Segment Open

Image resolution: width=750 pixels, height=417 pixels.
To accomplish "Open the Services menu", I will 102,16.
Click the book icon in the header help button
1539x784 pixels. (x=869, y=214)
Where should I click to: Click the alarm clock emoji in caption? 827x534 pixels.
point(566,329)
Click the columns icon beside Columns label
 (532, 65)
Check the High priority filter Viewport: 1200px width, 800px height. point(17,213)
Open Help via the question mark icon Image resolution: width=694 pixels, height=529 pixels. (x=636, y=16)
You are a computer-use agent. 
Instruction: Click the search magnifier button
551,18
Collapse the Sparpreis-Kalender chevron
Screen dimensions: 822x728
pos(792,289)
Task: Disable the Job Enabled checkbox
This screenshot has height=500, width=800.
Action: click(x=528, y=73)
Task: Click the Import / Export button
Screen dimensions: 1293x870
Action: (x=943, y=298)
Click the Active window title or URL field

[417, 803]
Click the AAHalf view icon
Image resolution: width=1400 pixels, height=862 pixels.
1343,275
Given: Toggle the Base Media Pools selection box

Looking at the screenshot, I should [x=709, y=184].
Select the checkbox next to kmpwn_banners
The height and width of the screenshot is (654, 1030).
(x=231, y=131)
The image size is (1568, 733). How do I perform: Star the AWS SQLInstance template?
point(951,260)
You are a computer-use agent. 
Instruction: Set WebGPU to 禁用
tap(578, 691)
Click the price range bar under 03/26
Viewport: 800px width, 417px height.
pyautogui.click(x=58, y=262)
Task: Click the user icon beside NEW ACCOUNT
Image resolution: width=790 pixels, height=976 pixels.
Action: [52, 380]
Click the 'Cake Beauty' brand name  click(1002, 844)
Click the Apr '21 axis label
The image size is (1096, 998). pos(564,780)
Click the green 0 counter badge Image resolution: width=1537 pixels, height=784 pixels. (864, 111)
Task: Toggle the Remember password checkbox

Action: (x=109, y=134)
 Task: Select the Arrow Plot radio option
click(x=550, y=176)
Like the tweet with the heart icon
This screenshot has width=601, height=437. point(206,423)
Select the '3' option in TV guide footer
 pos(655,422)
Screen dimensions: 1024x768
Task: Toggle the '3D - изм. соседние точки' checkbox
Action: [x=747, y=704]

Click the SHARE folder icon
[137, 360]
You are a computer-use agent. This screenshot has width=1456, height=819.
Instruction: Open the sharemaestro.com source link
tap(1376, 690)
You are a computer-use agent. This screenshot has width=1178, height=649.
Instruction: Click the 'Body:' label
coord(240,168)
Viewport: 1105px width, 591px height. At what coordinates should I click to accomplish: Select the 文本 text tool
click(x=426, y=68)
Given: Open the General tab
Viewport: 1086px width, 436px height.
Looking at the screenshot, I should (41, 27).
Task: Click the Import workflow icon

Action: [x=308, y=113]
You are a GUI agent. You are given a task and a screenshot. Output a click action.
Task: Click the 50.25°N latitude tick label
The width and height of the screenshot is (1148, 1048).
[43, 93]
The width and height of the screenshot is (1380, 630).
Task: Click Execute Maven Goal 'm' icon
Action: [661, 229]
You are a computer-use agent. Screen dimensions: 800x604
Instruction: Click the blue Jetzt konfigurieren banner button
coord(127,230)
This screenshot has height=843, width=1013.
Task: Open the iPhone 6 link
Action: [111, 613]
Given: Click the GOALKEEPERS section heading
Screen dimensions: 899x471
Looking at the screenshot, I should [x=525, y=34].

Segment Closed

PROMPT
The answer must contain every line of the material, unchanged.

SOLVED PROBLEM
Image resolution: width=750 pixels, height=417 pixels.
To accomplish "Open the Services menu", I will 102,16.
Click the book icon in the header help button
1539x784 pixels. (x=869, y=214)
Where should I click to: Click the alarm clock emoji in caption? 827x534 pixels.
point(566,329)
Click the columns icon beside Columns label
 (532, 65)
Check the High priority filter Viewport: 1200px width, 800px height. point(17,213)
Open Help via the question mark icon Image resolution: width=694 pixels, height=529 pixels. (x=636, y=16)
You are a computer-use agent. 
Instruction: Click the search magnifier button
551,18
Collapse the Sparpreis-Kalender chevron
Screen dimensions: 822x728
pos(792,289)
Task: Disable the Job Enabled checkbox
This screenshot has height=500, width=800.
Action: click(x=528, y=73)
Task: Click the Import / Export button
Screen dimensions: 1293x870
Action: (x=943, y=298)
Click the Active window title or URL field

[417, 803]
Click the AAHalf view icon
Image resolution: width=1400 pixels, height=862 pixels.
1343,275
Given: Toggle the Base Media Pools selection box

Looking at the screenshot, I should [x=709, y=184].
Select the checkbox next to kmpwn_banners
The height and width of the screenshot is (654, 1030).
(x=231, y=131)
The image size is (1568, 733). How do I perform: Star the AWS SQLInstance template?
point(951,260)
You are a computer-use agent. 
Instruction: Set WebGPU to 禁用
tap(578, 691)
Click the price range bar under 03/26
Viewport: 800px width, 417px height.
pyautogui.click(x=58, y=262)
Task: Click the user icon beside NEW ACCOUNT
Image resolution: width=790 pixels, height=976 pixels.
Action: [52, 380]
Click the 'Cake Beauty' brand name  click(1002, 844)
Click the Apr '21 axis label
The image size is (1096, 998). pos(564,780)
Click the green 0 counter badge Image resolution: width=1537 pixels, height=784 pixels. (864, 111)
Task: Toggle the Remember password checkbox

Action: (x=109, y=134)
 Task: Select the Arrow Plot radio option
click(x=550, y=176)
Like the tweet with the heart icon
This screenshot has width=601, height=437. point(206,423)
Select the '3' option in TV guide footer
 pos(655,422)
Screen dimensions: 1024x768
Task: Toggle the '3D - изм. соседние точки' checkbox
Action: [x=747, y=704]

Click the SHARE folder icon
[137, 360]
You are a computer-use agent. This screenshot has width=1456, height=819.
Instruction: Open the sharemaestro.com source link
tap(1376, 690)
You are a computer-use agent. This screenshot has width=1178, height=649.
Instruction: Click the 'Body:' label
coord(240,168)
Viewport: 1105px width, 591px height. At what coordinates should I click to accomplish: Select the 文本 text tool
click(x=426, y=68)
Given: Open the General tab
Viewport: 1086px width, 436px height.
Looking at the screenshot, I should (41, 27).
Task: Click the Import workflow icon

Action: [x=308, y=113]
You are a GUI agent. You are given a task and a screenshot. Output a click action.
Task: Click the 50.25°N latitude tick label
The width and height of the screenshot is (1148, 1048).
[43, 93]
The width and height of the screenshot is (1380, 630).
Task: Click Execute Maven Goal 'm' icon
Action: [661, 229]
You are a computer-use agent. Screen dimensions: 800x604
Instruction: Click the blue Jetzt konfigurieren banner button
coord(127,230)
This screenshot has height=843, width=1013.
Task: Open the iPhone 6 link
Action: [111, 613]
Given: Click the GOALKEEPERS section heading
Screen dimensions: 899x471
Looking at the screenshot, I should [x=525, y=34].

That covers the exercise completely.